*** Block opens ***
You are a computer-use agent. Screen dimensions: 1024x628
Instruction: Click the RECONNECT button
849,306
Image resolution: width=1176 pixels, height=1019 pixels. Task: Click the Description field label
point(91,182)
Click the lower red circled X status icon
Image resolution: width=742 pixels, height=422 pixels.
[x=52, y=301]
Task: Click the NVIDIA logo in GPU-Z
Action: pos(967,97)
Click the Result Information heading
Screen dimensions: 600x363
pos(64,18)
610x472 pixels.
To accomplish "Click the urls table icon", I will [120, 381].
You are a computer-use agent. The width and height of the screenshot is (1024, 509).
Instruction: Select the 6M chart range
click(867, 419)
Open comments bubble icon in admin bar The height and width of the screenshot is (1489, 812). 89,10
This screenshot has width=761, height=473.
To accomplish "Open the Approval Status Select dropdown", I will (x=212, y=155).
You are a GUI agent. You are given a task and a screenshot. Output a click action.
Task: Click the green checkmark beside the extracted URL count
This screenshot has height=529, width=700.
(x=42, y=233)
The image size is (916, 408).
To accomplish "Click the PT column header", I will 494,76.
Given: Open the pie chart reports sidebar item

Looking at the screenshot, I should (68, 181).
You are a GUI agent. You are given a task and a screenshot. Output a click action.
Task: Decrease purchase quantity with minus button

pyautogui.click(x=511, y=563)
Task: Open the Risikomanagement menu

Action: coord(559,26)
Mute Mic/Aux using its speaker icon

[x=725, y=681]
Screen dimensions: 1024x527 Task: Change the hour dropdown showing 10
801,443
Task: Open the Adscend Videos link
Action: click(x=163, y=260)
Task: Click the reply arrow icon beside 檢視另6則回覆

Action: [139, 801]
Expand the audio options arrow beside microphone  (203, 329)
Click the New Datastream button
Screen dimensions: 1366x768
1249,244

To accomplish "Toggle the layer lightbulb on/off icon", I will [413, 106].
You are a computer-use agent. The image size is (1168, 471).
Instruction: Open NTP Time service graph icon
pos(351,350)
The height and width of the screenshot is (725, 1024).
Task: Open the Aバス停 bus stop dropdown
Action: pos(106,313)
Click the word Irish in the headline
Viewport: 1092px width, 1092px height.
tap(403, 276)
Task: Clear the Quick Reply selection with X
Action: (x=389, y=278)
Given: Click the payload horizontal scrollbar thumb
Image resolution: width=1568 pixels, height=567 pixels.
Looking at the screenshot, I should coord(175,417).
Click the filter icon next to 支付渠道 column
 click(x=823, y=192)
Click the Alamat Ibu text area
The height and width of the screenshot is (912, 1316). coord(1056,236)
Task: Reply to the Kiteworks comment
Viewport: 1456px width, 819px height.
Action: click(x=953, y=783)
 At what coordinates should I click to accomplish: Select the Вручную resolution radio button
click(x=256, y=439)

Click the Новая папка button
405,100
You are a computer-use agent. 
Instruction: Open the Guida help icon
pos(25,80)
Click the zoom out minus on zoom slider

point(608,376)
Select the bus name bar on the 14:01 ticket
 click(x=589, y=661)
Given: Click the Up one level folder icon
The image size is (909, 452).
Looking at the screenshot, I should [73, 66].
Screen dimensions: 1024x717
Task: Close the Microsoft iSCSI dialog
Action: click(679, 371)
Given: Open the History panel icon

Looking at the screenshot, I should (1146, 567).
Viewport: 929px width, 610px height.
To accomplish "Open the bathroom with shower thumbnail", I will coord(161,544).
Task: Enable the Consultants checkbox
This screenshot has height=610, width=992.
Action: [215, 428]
*** Block closes ***
Your response must contain all of the records, copied exactly.

You are a computer-use agent. Screen dimensions: 1024x628
Instruction: Click the RECONNECT button
849,306
Image resolution: width=1176 pixels, height=1019 pixels. Task: Click the Description field label
point(91,182)
Click the lower red circled X status icon
Image resolution: width=742 pixels, height=422 pixels.
[x=52, y=301]
Task: Click the NVIDIA logo in GPU-Z
Action: pos(967,97)
Click the Result Information heading
Screen dimensions: 600x363
pos(64,18)
610x472 pixels.
To accomplish "Click the urls table icon", I will [120, 381].
You are a computer-use agent. The width and height of the screenshot is (1024, 509).
Instruction: Select the 6M chart range
click(867, 419)
Open comments bubble icon in admin bar The height and width of the screenshot is (1489, 812). 89,10
This screenshot has width=761, height=473.
To accomplish "Open the Approval Status Select dropdown", I will (x=212, y=155).
You are a GUI agent. You are given a task and a screenshot. Output a click action.
Task: Click the green checkmark beside the extracted URL count
This screenshot has height=529, width=700.
(x=42, y=233)
The image size is (916, 408).
To accomplish "Click the PT column header", I will 494,76.
Given: Open the pie chart reports sidebar item

Looking at the screenshot, I should (68, 181).
You are a GUI agent. You are given a task and a screenshot. Output a click action.
Task: Decrease purchase quantity with minus button

pyautogui.click(x=511, y=563)
Task: Open the Risikomanagement menu

Action: coord(559,26)
Mute Mic/Aux using its speaker icon

[x=725, y=681]
Screen dimensions: 1024x527 Task: Change the hour dropdown showing 10
801,443
Task: Open the Adscend Videos link
Action: click(x=163, y=260)
Task: Click the reply arrow icon beside 檢視另6則回覆

Action: [139, 801]
Expand the audio options arrow beside microphone  (203, 329)
Click the New Datastream button
Screen dimensions: 1366x768
1249,244

To accomplish "Toggle the layer lightbulb on/off icon", I will [413, 106].
You are a computer-use agent. The image size is (1168, 471).
Instruction: Open NTP Time service graph icon
pos(351,350)
The height and width of the screenshot is (725, 1024).
Task: Open the Aバス停 bus stop dropdown
Action: pos(106,313)
Click the word Irish in the headline
Viewport: 1092px width, 1092px height.
tap(403, 276)
Task: Clear the Quick Reply selection with X
Action: (x=389, y=278)
Given: Click the payload horizontal scrollbar thumb
Image resolution: width=1568 pixels, height=567 pixels.
Looking at the screenshot, I should coord(175,417).
Click the filter icon next to 支付渠道 column
 click(x=823, y=192)
Click the Alamat Ibu text area
The height and width of the screenshot is (912, 1316). coord(1056,236)
Task: Reply to the Kiteworks comment
Viewport: 1456px width, 819px height.
Action: click(x=953, y=783)
 At what coordinates should I click to accomplish: Select the Вручную resolution radio button
click(x=256, y=439)

Click the Новая папка button
405,100
You are a computer-use agent. 
Instruction: Open the Guida help icon
pos(25,80)
Click the zoom out minus on zoom slider

point(608,376)
Select the bus name bar on the 14:01 ticket
 click(x=589, y=661)
Given: Click the Up one level folder icon
The image size is (909, 452).
Looking at the screenshot, I should [73, 66].
Screen dimensions: 1024x717
Task: Close the Microsoft iSCSI dialog
Action: click(679, 371)
Given: Open the History panel icon

Looking at the screenshot, I should (1146, 567).
Viewport: 929px width, 610px height.
To accomplish "Open the bathroom with shower thumbnail", I will coord(161,544).
Task: Enable the Consultants checkbox
This screenshot has height=610, width=992.
Action: [215, 428]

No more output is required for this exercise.